WHAT THE EXERCISE ASKS: Each record, minus any picture, should be returned exactly as written.

--*--

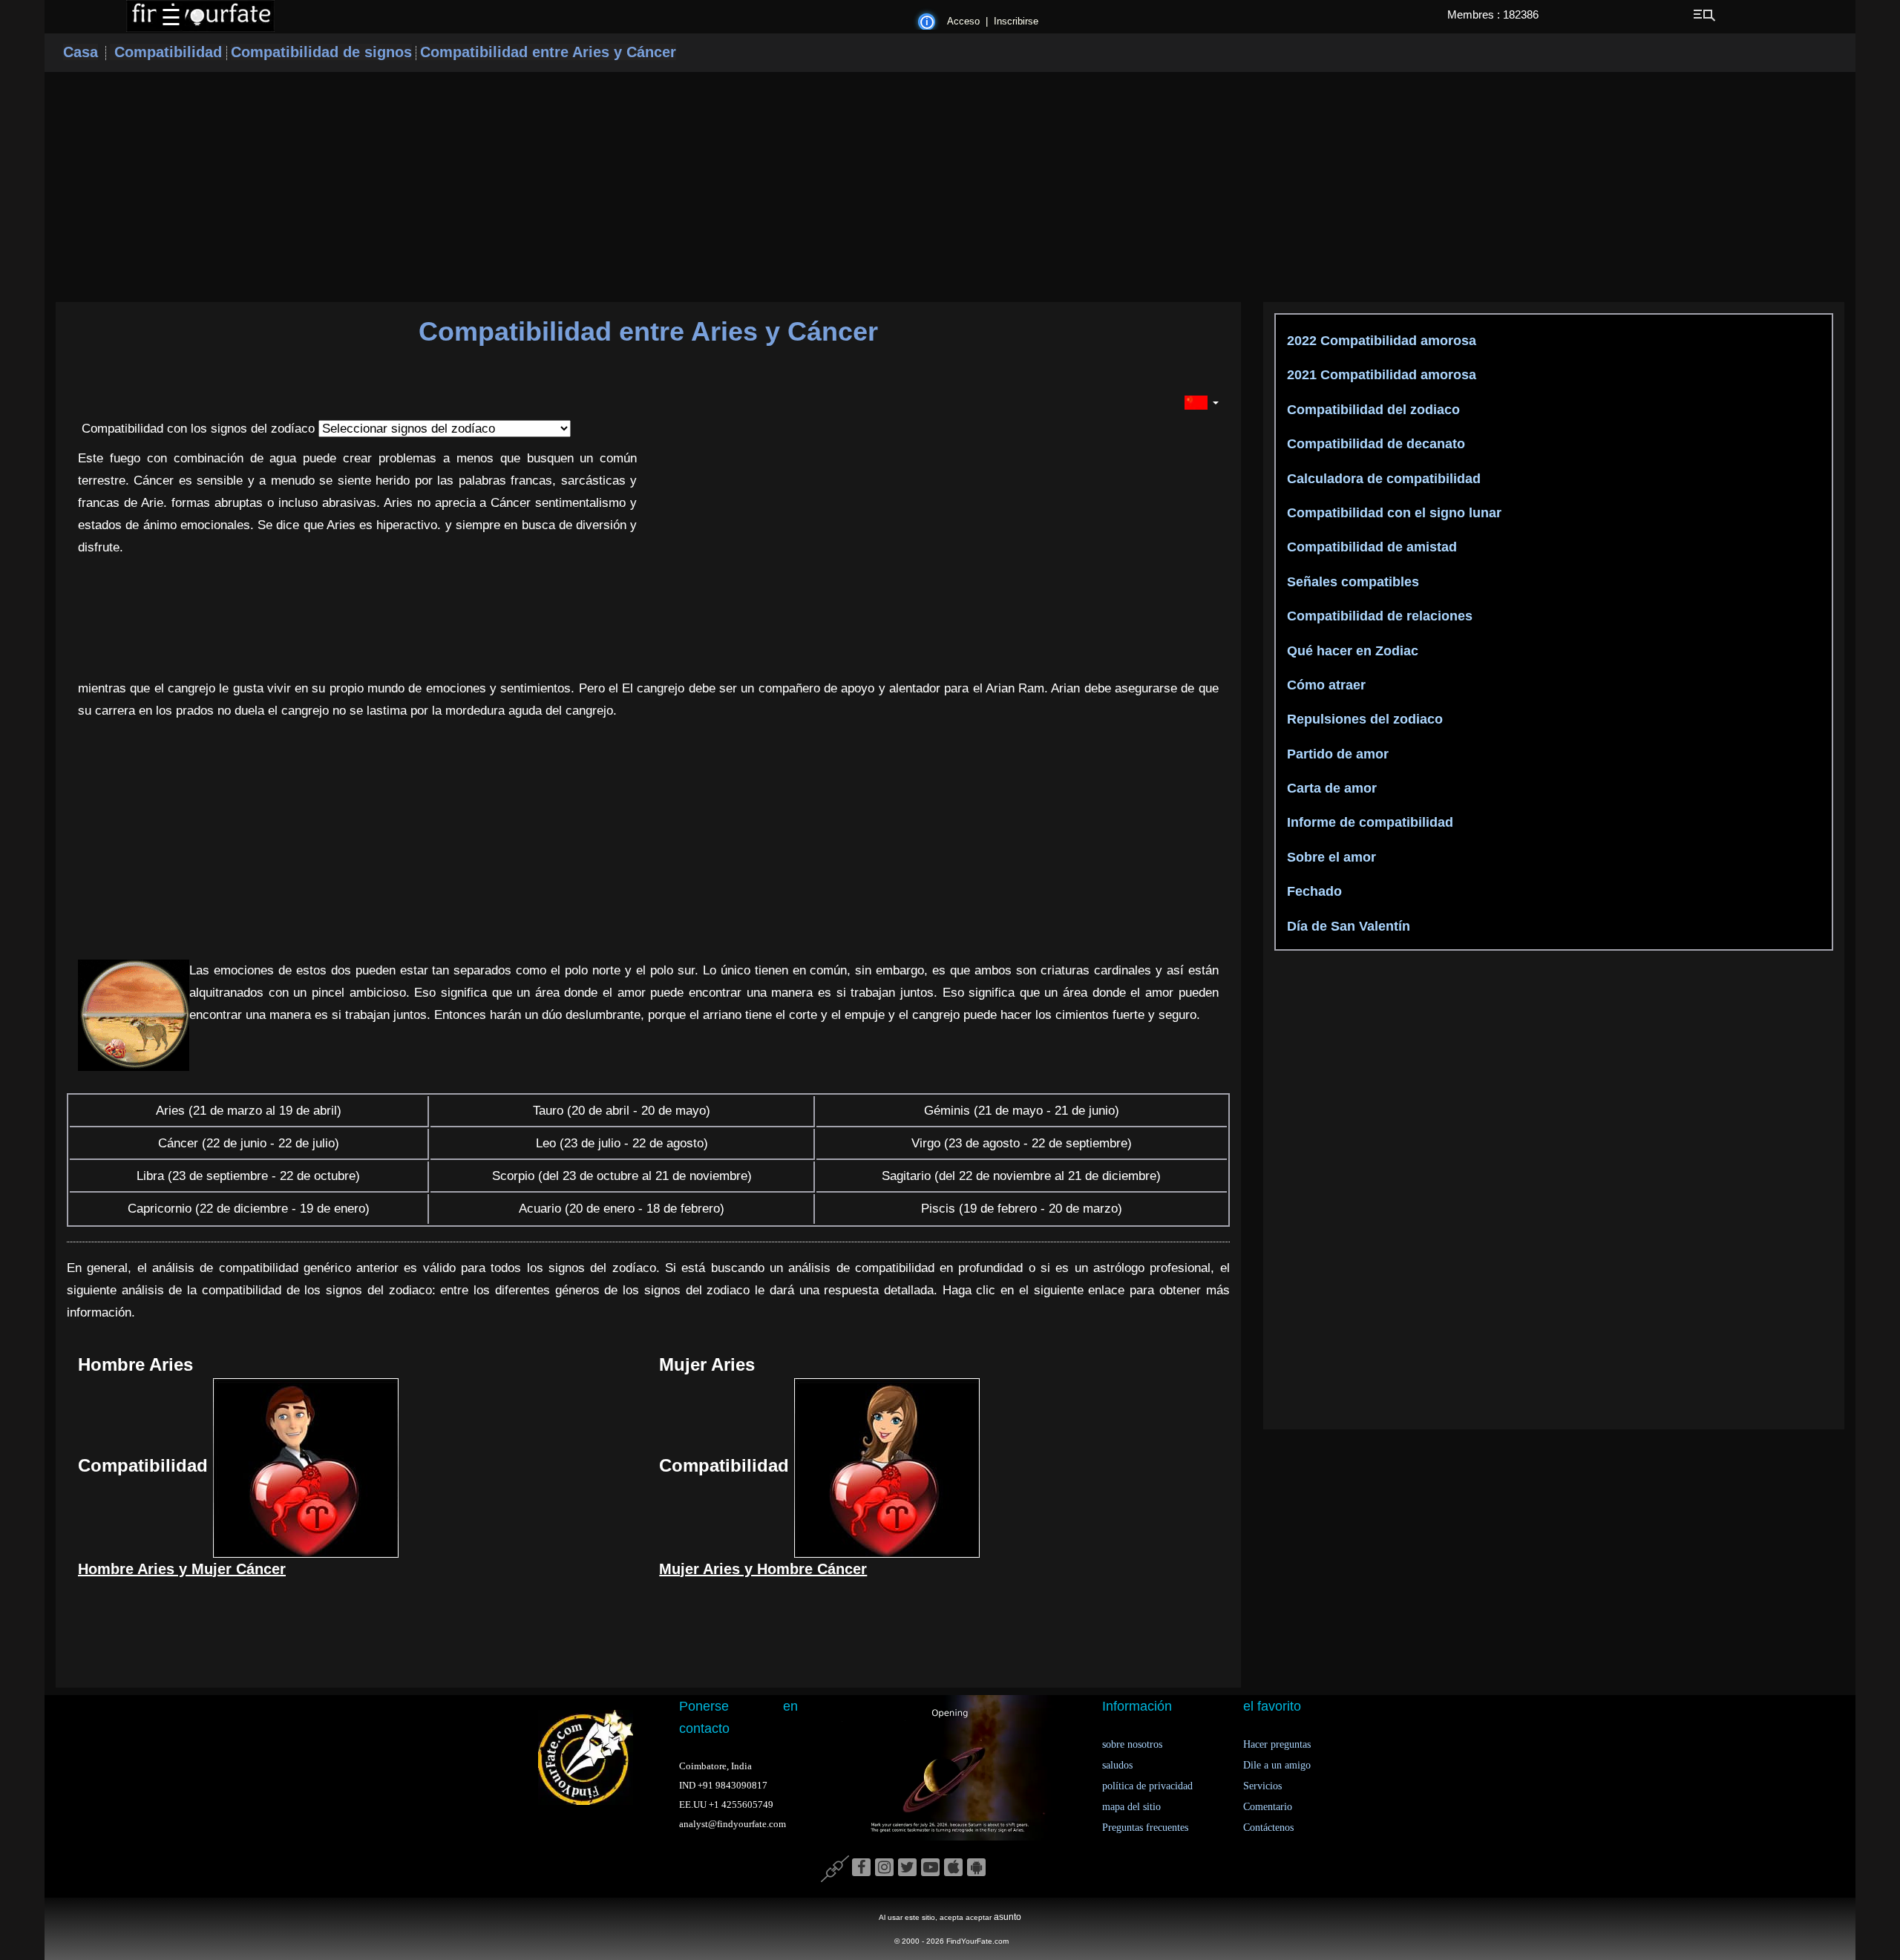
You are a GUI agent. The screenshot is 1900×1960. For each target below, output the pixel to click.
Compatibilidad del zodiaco (1371, 409)
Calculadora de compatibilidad (1382, 478)
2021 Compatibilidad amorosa (1379, 374)
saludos (1117, 1765)
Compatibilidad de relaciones (1377, 616)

--*--

SOLVED PROBLEM:
You are a GUI agent. The screenshot is 1900×1960. For each target below, output the pixel to click.
Compatibilidad del zodiaco (1371, 409)
Calculadora de compatibilidad (1382, 478)
2021 Compatibilidad amorosa (1379, 374)
saludos (1117, 1765)
Compatibilidad de relaciones (1377, 616)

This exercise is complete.